• **ENTRIES SHOWN**:
_ _ _ _ _ _ _

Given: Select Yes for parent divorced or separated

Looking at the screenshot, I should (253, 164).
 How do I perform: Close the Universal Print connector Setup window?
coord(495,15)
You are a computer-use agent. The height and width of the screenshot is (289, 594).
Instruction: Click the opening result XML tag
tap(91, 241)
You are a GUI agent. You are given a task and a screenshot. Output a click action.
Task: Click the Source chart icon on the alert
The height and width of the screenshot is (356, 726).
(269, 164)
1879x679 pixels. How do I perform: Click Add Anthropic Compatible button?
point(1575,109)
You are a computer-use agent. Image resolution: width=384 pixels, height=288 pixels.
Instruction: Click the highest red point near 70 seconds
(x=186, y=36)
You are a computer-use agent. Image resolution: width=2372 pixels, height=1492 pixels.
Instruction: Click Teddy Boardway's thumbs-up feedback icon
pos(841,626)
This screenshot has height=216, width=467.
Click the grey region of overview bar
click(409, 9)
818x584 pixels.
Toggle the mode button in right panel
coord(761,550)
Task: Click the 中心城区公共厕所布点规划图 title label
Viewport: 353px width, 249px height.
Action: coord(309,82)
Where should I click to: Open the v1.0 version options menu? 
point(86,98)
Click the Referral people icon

_ _ _ _ _ _ _

• **WORK TO COMPLETE**: Arrange the listing as a Markdown table with the columns No. and Line, skipping blank lines. Begin at the line that has "How do I perform: Close" and stop after the final line of the listing.

• **TASK RESPONSE**:
| No. | Line |
|---|---|
| 1 |  How do I perform: Close the Universal Print connector Setup window? |
| 2 | coord(495,15) |
| 3 | You are a computer-use agent. The height and width of the screenshot is (289, 594). |
| 4 | Instruction: Click the opening result XML tag |
| 5 | tap(91, 241) |
| 6 | You are a GUI agent. You are given a task and a screenshot. Output a click action. |
| 7 | Task: Click the Source chart icon on the alert |
| 8 | The height and width of the screenshot is (356, 726). |
| 9 | (269, 164) |
| 10 | 1879x679 pixels. How do I perform: Click Add Anthropic Compatible button? |
| 11 | point(1575,109) |
| 12 | You are a computer-use agent. Image resolution: width=384 pixels, height=288 pixels. |
| 13 | Instruction: Click the highest red point near 70 seconds |
| 14 | (x=186, y=36) |
| 15 | You are a computer-use agent. Image resolution: width=2372 pixels, height=1492 pixels. |
| 16 | Instruction: Click Teddy Boardway's thumbs-up feedback icon |
| 17 | pos(841,626) |
| 18 | This screenshot has height=216, width=467. |
| 19 | Click the grey region of overview bar |
| 20 | click(409, 9) |
| 21 | 818x584 pixels. |
| 22 | Toggle the mode button in right panel |
| 23 | coord(761,550) |
| 24 | Task: Click the 中心城区公共厕所布点规划图 title label |
| 25 | Viewport: 353px width, 249px height. |
| 26 | Action: coord(309,82) |
| 27 | Where should I click to: Open the v1.0 version options menu?  |
| 28 | point(86,98) |
| 29 | Click the Referral people icon |